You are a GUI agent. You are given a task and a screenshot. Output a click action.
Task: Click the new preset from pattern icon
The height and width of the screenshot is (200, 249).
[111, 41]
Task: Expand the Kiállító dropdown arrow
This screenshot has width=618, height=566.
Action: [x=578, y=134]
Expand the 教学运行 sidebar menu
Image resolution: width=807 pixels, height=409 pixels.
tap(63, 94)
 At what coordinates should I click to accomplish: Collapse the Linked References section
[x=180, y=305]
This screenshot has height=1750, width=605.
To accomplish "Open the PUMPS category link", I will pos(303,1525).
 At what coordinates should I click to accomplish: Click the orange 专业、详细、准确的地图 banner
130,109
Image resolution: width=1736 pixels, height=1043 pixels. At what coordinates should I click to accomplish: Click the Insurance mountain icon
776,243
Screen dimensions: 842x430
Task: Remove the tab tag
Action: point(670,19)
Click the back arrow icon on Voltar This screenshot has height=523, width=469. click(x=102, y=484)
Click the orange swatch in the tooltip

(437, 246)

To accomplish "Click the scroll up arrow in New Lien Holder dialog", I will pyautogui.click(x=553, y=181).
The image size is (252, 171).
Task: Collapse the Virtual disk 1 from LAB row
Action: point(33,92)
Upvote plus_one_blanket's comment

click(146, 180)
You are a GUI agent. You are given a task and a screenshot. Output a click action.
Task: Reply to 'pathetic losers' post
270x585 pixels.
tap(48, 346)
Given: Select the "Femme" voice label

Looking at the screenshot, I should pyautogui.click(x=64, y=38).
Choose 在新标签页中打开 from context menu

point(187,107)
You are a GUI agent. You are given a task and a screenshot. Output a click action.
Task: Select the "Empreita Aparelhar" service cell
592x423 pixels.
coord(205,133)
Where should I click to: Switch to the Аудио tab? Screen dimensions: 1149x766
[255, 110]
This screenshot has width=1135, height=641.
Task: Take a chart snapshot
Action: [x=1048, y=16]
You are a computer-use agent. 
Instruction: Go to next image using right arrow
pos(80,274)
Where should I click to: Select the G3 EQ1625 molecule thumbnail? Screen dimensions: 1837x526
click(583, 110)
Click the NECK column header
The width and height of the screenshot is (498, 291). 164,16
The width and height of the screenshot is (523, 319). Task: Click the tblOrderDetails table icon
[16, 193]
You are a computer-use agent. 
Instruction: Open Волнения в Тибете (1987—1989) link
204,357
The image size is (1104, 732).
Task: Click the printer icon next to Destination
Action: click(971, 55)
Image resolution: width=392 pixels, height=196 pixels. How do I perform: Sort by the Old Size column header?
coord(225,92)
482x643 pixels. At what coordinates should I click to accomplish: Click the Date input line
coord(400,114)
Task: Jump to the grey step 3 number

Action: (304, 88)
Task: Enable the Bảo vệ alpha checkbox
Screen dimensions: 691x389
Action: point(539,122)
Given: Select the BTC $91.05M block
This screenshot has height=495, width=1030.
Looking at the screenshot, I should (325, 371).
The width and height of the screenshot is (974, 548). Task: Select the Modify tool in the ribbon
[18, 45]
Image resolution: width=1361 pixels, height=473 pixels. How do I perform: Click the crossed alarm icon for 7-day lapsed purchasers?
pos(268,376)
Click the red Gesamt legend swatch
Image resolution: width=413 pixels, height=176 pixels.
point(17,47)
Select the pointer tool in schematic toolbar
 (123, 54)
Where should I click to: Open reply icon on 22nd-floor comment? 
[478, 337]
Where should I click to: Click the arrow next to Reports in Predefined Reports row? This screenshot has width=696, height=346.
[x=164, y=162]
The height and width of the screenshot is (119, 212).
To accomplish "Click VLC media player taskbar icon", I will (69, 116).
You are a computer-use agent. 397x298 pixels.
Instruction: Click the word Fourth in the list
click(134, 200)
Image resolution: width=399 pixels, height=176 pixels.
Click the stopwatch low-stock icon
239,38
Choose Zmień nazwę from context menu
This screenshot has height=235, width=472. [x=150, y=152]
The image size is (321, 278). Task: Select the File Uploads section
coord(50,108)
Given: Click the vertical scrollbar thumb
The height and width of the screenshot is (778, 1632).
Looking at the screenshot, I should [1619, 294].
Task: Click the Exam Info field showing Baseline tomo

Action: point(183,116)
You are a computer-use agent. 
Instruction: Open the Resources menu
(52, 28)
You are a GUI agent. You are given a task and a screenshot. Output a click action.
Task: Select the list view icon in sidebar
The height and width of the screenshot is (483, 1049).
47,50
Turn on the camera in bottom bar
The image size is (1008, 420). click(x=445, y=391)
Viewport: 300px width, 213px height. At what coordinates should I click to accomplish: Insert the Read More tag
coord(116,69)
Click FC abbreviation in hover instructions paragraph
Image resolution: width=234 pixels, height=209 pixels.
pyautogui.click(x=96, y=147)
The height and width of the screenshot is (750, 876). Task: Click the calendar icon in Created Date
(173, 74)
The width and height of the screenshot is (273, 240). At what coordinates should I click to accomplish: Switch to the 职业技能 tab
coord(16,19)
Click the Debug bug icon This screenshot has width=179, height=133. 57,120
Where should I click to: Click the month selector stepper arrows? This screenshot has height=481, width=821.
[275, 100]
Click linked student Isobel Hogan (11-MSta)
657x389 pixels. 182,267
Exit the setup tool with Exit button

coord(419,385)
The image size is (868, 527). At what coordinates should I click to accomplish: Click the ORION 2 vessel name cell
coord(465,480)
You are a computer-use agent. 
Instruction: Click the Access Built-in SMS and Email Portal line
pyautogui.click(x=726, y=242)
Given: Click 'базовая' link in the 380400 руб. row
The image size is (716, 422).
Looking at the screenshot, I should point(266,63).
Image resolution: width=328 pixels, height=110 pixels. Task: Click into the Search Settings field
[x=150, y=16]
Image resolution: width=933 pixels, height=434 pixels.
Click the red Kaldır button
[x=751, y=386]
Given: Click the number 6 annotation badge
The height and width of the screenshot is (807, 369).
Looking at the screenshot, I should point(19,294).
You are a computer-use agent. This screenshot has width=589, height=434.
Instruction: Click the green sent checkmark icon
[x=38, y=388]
* * *
### What is needed
Go through the records above and report how many lines contain "Expand". Write the number only.

### Response box
2